Collected data
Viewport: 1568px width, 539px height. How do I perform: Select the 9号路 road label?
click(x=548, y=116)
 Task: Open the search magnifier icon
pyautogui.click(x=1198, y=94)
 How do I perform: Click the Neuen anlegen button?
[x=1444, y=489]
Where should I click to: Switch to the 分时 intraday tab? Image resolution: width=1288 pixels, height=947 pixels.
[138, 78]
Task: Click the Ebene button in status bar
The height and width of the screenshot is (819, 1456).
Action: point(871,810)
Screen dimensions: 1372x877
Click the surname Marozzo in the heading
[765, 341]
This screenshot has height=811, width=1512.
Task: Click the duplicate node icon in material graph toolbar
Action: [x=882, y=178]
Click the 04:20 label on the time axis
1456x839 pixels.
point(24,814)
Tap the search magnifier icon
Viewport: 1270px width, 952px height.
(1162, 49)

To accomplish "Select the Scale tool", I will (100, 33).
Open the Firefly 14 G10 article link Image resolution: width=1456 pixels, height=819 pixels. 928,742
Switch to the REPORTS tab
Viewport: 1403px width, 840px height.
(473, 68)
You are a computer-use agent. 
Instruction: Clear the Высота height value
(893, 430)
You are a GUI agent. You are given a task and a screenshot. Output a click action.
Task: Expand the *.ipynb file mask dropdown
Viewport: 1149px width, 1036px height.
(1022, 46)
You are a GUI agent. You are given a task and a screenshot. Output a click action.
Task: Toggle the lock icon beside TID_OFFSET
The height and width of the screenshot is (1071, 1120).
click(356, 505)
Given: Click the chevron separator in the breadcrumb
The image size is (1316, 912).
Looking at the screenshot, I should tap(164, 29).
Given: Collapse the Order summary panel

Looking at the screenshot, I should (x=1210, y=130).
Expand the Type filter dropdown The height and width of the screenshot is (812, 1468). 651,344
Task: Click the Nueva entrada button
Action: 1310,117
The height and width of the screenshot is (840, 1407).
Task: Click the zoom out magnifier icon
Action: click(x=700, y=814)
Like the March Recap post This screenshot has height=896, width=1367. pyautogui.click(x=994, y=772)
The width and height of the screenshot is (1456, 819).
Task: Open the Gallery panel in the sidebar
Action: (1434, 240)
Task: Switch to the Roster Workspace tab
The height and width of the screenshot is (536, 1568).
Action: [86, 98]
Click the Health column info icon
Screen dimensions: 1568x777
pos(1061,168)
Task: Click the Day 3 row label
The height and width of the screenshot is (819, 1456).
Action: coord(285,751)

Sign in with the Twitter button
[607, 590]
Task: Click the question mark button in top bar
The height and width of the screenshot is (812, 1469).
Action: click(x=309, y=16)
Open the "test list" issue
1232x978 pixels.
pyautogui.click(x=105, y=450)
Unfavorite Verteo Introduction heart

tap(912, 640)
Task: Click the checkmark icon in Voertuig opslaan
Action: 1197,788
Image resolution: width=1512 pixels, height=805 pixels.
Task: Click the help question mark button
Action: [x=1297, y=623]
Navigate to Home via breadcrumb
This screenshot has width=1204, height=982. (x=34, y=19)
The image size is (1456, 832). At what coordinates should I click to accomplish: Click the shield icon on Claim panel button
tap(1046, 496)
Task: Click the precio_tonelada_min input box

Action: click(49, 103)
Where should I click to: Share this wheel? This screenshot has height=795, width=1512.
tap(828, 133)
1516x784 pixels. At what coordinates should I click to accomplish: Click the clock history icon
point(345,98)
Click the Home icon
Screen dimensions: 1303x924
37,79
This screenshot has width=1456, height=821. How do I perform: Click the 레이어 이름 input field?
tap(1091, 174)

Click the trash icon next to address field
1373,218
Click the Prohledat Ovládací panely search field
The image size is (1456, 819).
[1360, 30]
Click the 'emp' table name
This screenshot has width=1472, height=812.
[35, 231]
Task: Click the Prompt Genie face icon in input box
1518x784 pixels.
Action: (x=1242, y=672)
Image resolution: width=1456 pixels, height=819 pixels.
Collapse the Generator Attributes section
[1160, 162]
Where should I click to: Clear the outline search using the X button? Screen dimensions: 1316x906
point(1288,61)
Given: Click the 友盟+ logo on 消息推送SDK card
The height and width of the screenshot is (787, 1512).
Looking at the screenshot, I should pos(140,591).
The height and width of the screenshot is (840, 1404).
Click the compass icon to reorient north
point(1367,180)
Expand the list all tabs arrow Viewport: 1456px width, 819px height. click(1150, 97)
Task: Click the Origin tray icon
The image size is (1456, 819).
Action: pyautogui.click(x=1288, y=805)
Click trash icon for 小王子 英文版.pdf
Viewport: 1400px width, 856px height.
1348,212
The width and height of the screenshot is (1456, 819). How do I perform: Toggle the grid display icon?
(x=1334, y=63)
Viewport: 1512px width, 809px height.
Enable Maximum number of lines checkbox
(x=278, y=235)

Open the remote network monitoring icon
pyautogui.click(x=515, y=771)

▸ Task directions
All entries are to be output exactly as they stand.

▸ Your solution
Viewport: 1568px width, 539px height. How do I perform: Select the 9号路 road label?
click(x=548, y=116)
 Task: Open the search magnifier icon
pyautogui.click(x=1198, y=94)
 How do I perform: Click the Neuen anlegen button?
[x=1444, y=489]
Where should I click to: Switch to the 分时 intraday tab? Image resolution: width=1288 pixels, height=947 pixels.
[138, 78]
Task: Click the Ebene button in status bar
The height and width of the screenshot is (819, 1456).
Action: point(871,810)
Screen dimensions: 1372x877
Click the surname Marozzo in the heading
[765, 341]
This screenshot has height=811, width=1512.
Task: Click the duplicate node icon in material graph toolbar
Action: [x=882, y=178]
Click the 04:20 label on the time axis
1456x839 pixels.
point(24,814)
Tap the search magnifier icon
Viewport: 1270px width, 952px height.
(1162, 49)

To accomplish "Select the Scale tool", I will (100, 33).
Open the Firefly 14 G10 article link Image resolution: width=1456 pixels, height=819 pixels. 928,742
Switch to the REPORTS tab
Viewport: 1403px width, 840px height.
(473, 68)
You are a computer-use agent. 
Instruction: Clear the Высота height value
(893, 430)
You are a GUI agent. You are given a task and a screenshot. Output a click action.
Task: Expand the *.ipynb file mask dropdown
Viewport: 1149px width, 1036px height.
(1022, 46)
You are a GUI agent. You are given a task and a screenshot. Output a click action.
Task: Toggle the lock icon beside TID_OFFSET
The height and width of the screenshot is (1071, 1120).
click(356, 505)
Given: Click the chevron separator in the breadcrumb
The image size is (1316, 912).
Looking at the screenshot, I should tap(164, 29).
Given: Collapse the Order summary panel

Looking at the screenshot, I should (x=1210, y=130).
Expand the Type filter dropdown The height and width of the screenshot is (812, 1468). 651,344
Task: Click the Nueva entrada button
Action: 1310,117
The height and width of the screenshot is (840, 1407).
Task: Click the zoom out magnifier icon
Action: click(x=700, y=814)
Like the March Recap post This screenshot has height=896, width=1367. pyautogui.click(x=994, y=772)
The width and height of the screenshot is (1456, 819).
Task: Open the Gallery panel in the sidebar
Action: (1434, 240)
Task: Switch to the Roster Workspace tab
The height and width of the screenshot is (536, 1568).
Action: [86, 98]
Click the Health column info icon
Screen dimensions: 1568x777
pos(1061,168)
Task: Click the Day 3 row label
The height and width of the screenshot is (819, 1456).
Action: coord(285,751)

Sign in with the Twitter button
[607, 590]
Task: Click the question mark button in top bar
The height and width of the screenshot is (812, 1469).
Action: click(x=309, y=16)
Open the "test list" issue
1232x978 pixels.
pyautogui.click(x=105, y=450)
Unfavorite Verteo Introduction heart

tap(912, 640)
Task: Click the checkmark icon in Voertuig opslaan
Action: 1197,788
Image resolution: width=1512 pixels, height=805 pixels.
Task: Click the help question mark button
Action: [x=1297, y=623]
Navigate to Home via breadcrumb
This screenshot has width=1204, height=982. (x=34, y=19)
The image size is (1456, 832). At what coordinates should I click to accomplish: Click the shield icon on Claim panel button
tap(1046, 496)
Task: Click the precio_tonelada_min input box

Action: click(49, 103)
Where should I click to: Share this wheel? This screenshot has height=795, width=1512.
tap(828, 133)
1516x784 pixels. At what coordinates should I click to accomplish: Click the clock history icon
point(345,98)
Click the Home icon
Screen dimensions: 1303x924
37,79
This screenshot has width=1456, height=821. How do I perform: Click the 레이어 이름 input field?
tap(1091, 174)

Click the trash icon next to address field
1373,218
Click the Prohledat Ovládací panely search field
The image size is (1456, 819).
[1360, 30]
Click the 'emp' table name
This screenshot has width=1472, height=812.
[35, 231]
Task: Click the Prompt Genie face icon in input box
1518x784 pixels.
Action: (x=1242, y=672)
Image resolution: width=1456 pixels, height=819 pixels.
Collapse the Generator Attributes section
[1160, 162]
Where should I click to: Clear the outline search using the X button? Screen dimensions: 1316x906
point(1288,61)
Given: Click the 友盟+ logo on 消息推送SDK card
The height and width of the screenshot is (787, 1512).
Looking at the screenshot, I should pos(140,591).
The height and width of the screenshot is (840, 1404).
Click the compass icon to reorient north
point(1367,180)
Expand the list all tabs arrow Viewport: 1456px width, 819px height. click(1150, 97)
Task: Click the Origin tray icon
The image size is (1456, 819).
Action: pyautogui.click(x=1288, y=805)
Click trash icon for 小王子 英文版.pdf
Viewport: 1400px width, 856px height.
1348,212
The width and height of the screenshot is (1456, 819). How do I perform: Toggle the grid display icon?
(x=1334, y=63)
Viewport: 1512px width, 809px height.
Enable Maximum number of lines checkbox
(x=278, y=235)

Open the remote network monitoring icon
pyautogui.click(x=515, y=771)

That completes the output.